On Wednesday, Trump gave a typically rambling speech at the John F Kennedy Center for the Performing Arts, the formerly prestigious performance hall that he took over early in his term, purging the board and replacing it with loyalists. Presenting the center’s annual honorees, the president said: “I always wanted one, I was never able to get one … I would’ve taken it, if they would’ve called me. I waited, and waited, and waited, and then said, ‘To hell with it, I’ll become chairman and I’ll give myself an honor.’ Next year we’ll honor Trump, OK?”
“I like how everyone laughs at him, and then he says, ‘No, it’s true, actually,’” the Late Night host responded. “Second, he’s definitely not joking about giving himself an award. This is the guy who made a fake Time magazine cover for himself to hang on his wall.”
“I have no trouble believing that he’d give himself a made-up award called the ‘Kennedy Center Lifetime Achievement Nobel Prize EGOT Award for Most Everything’,” Meyers added.
Trump also announced that he would host the annual Kennedy Center Honors, and claimed he had to be talked into it by his team because he has better things to do as president. “Well, I think you deserve the award for best original screenplay, because that’s definitely a fake conversation that did not happen,” Meyers laughed.

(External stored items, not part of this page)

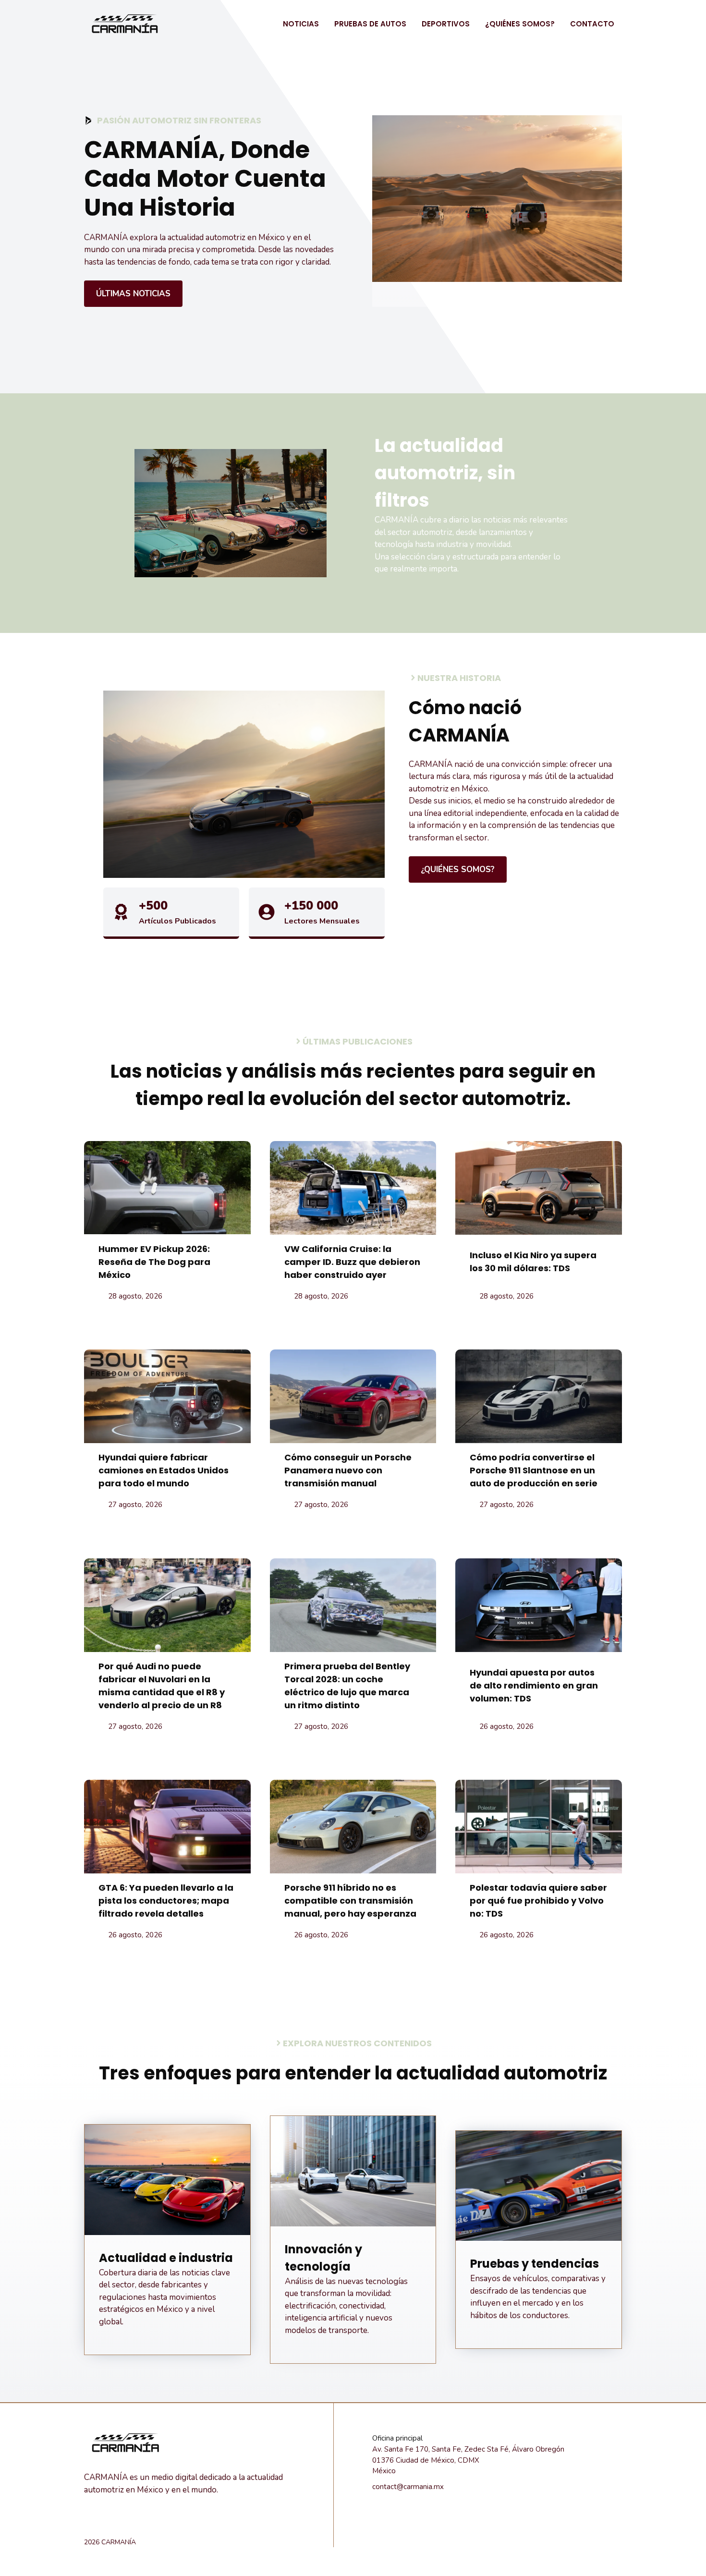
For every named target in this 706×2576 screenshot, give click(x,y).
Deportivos (446, 24)
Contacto (592, 24)
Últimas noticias (133, 293)
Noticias (301, 24)
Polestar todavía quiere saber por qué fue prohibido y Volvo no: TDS (538, 1901)
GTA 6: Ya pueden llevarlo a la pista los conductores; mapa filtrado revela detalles (165, 1901)
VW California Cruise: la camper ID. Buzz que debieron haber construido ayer (352, 1262)
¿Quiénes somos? (520, 24)
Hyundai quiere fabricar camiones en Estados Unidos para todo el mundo (163, 1470)
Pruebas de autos (370, 24)
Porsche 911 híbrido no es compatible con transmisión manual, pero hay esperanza (350, 1901)
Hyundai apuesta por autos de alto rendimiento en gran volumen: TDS (534, 1685)
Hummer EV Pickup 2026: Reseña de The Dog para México (154, 1262)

Meyers then turned to the other major political story this week: Trump taking over the Washington DC Metropolitan police and deploying the national guard to combat a made-up crime wave in the city. Meyers noted that Republicans see this action as a playbook for other cities, despite the fact that, in truth, violent crime rates are down in most major cities. The states with the highest crime rates, such as Louisiana and Mississippi, are largely controlled by Republicans.
“The right has created this myth about crime in big cities that isn’t true,” Meyers said. “It’s a playbook that Republicans have used for decades, and Trump repeated it in 2024.”

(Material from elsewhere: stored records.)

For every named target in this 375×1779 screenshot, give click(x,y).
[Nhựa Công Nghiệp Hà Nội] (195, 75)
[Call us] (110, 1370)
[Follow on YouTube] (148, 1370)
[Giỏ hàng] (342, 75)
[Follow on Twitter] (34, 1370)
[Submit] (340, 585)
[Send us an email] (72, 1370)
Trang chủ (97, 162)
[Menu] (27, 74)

“In a clear sign that this is all just theater, Trump is threatening to only send the national guard to cities controlled by Democrats,” calling the DC action a “beacon for New York, Chicago, Los Angeles and other places all over the country”.
“The myth of urban crime is central to the right’s worldview,” Meyers noted. “For years, they basically made it their whole thing to be afraid of cities.” He pointed to the example of the US transportation secretary, Sean Duffy, on Fox News, complaining about crime rates on the New York City subway and also taking a shot at its cleanliness.
Meyers got defensive. “Only New Yorkers are allowed to shit on the New York City subway. I mean that figuratively and sadly sometimes literally,” he said.
“Trump doesn’t want to fix problems in big cities, because he loves problems in big cities,” he concluded. “He loves problems anywhere that can distract from his problems. And he definitely has problems – his polling numbers are not great, his Maga base is questioning his ties to Jeffrey Epstein and voters are starting to suspect that the Trump administration might be,” to quote Trump himself, “a crime pot.”